[TASK TO CARRY OUT]: Each line of the data that mentions the string "word" needs to be identified and copied.

[RECORDED DATA]:
::::::::::

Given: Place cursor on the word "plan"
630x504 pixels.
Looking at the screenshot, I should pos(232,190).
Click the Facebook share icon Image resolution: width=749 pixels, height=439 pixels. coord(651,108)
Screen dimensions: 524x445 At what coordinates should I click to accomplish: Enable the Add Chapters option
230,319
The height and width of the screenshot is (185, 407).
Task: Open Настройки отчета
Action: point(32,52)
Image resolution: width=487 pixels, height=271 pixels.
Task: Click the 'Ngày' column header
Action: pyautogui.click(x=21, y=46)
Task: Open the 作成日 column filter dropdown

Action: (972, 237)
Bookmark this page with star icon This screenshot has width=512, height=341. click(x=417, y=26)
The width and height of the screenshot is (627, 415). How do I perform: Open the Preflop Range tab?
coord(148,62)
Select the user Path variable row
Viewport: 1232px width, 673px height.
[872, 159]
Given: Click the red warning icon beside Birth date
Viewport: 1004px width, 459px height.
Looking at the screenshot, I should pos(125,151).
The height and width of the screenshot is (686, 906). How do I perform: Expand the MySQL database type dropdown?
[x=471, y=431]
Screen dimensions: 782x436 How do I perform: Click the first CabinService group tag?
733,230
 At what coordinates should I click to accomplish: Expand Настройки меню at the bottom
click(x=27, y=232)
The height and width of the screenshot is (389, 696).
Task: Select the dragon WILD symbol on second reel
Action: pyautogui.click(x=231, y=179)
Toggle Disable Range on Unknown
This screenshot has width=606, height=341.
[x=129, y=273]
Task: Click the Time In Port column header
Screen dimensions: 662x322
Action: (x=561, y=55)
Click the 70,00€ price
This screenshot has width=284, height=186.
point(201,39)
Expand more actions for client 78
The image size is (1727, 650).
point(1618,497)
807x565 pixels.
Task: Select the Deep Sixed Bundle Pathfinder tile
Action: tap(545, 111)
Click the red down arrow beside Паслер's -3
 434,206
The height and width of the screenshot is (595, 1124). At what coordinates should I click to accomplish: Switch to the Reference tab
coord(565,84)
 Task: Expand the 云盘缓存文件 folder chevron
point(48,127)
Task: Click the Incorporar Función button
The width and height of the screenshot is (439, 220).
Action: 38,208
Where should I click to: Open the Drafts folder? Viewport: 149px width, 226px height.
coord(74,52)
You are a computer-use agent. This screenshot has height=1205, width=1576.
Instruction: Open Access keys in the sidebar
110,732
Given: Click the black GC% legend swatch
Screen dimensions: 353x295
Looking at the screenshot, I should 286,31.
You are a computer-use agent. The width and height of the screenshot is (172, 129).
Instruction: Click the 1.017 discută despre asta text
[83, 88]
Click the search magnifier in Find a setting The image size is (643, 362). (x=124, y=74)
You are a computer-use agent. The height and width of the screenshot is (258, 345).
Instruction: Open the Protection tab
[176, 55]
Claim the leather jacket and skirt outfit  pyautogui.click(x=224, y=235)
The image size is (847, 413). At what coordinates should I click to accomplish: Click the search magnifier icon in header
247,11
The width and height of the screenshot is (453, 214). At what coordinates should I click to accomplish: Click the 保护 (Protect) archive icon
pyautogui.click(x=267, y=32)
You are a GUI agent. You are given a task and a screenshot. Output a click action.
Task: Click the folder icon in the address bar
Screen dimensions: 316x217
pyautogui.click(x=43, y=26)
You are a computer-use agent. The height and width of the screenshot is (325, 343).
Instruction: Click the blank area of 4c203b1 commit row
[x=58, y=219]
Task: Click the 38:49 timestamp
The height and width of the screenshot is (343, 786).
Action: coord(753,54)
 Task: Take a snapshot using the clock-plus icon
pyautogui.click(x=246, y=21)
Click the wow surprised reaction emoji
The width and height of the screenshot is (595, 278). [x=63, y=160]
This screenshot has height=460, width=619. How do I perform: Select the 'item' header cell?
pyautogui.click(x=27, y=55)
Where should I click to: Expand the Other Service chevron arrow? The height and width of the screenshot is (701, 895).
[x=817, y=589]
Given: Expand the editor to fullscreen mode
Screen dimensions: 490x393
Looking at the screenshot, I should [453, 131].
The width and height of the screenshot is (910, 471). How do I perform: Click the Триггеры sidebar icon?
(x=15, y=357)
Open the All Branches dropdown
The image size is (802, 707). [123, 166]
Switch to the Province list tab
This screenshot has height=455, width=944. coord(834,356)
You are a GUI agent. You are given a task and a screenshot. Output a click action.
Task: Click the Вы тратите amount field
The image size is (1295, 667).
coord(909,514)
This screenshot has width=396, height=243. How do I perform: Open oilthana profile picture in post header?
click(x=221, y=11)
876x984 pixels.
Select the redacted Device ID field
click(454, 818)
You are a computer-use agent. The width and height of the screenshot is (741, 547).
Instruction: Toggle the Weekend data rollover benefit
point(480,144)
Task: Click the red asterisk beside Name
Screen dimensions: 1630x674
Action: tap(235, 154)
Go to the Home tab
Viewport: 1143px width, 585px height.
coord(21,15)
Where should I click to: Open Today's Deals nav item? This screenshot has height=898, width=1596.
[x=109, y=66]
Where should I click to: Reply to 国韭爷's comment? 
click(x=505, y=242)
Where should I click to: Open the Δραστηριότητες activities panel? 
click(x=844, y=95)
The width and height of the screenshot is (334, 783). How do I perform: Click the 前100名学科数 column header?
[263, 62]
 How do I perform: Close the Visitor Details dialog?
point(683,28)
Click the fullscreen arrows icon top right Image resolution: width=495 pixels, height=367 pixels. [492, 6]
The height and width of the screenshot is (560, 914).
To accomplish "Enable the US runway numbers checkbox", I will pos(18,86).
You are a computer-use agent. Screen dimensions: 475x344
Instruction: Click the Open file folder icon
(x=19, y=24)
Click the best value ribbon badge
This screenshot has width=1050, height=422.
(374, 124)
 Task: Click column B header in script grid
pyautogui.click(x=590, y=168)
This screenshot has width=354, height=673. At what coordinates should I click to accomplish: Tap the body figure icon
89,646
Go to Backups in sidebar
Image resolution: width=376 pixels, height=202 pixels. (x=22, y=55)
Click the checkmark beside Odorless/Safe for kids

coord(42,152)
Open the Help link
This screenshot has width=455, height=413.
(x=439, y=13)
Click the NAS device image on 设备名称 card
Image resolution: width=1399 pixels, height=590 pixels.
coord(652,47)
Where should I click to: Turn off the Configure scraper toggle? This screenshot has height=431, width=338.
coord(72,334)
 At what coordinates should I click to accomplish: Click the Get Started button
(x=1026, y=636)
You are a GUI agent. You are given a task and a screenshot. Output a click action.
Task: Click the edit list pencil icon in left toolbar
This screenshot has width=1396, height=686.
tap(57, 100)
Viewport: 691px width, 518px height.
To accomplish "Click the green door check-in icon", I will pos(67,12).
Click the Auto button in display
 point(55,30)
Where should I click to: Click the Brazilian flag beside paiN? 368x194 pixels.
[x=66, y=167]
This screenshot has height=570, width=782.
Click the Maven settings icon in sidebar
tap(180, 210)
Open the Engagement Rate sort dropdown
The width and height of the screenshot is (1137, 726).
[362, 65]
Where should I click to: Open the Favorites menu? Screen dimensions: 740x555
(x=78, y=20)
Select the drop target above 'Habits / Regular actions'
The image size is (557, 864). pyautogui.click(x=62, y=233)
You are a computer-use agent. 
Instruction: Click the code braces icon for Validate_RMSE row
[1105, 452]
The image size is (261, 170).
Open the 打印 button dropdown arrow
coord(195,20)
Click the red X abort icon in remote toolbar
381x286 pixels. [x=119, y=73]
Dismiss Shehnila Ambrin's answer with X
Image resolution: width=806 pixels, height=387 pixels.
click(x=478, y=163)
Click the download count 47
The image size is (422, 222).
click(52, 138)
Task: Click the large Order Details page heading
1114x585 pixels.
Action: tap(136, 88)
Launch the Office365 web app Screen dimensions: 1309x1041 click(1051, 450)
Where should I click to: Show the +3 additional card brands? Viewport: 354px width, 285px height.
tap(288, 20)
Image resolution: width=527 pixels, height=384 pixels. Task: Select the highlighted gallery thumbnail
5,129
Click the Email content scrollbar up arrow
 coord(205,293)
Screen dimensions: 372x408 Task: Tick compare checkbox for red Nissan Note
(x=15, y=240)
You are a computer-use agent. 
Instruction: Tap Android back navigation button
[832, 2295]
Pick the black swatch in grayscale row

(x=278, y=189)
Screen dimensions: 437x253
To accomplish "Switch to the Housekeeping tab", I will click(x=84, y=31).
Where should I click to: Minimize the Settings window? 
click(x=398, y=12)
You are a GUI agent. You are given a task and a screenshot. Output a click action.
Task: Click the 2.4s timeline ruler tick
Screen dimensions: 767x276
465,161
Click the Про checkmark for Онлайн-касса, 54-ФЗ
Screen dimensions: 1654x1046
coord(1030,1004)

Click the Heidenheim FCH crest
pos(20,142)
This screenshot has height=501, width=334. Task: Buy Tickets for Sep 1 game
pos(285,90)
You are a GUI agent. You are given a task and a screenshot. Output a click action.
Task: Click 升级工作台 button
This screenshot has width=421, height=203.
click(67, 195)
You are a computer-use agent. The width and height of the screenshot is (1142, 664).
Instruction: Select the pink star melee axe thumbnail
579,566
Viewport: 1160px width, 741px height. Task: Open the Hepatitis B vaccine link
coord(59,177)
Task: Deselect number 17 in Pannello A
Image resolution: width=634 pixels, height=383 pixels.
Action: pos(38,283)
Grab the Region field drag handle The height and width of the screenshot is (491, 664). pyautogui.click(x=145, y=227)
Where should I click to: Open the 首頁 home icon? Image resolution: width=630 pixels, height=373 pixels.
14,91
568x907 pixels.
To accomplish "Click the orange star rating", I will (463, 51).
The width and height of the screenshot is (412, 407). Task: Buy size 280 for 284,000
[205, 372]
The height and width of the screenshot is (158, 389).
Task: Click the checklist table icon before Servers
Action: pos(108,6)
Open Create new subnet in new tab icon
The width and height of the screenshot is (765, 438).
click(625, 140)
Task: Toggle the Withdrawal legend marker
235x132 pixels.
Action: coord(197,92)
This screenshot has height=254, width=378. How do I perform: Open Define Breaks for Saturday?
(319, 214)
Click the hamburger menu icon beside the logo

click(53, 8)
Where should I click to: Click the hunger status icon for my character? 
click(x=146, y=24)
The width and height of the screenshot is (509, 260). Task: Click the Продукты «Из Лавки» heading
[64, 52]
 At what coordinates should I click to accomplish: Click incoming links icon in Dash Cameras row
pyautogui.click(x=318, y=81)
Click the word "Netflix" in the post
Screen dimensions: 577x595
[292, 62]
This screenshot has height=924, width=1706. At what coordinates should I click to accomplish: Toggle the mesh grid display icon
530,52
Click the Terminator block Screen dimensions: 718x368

::::::::::

[ANSWER TO THIS EXERCISE]:
Given: Place cursor on the word "plan"
Click the word "Netflix" in the post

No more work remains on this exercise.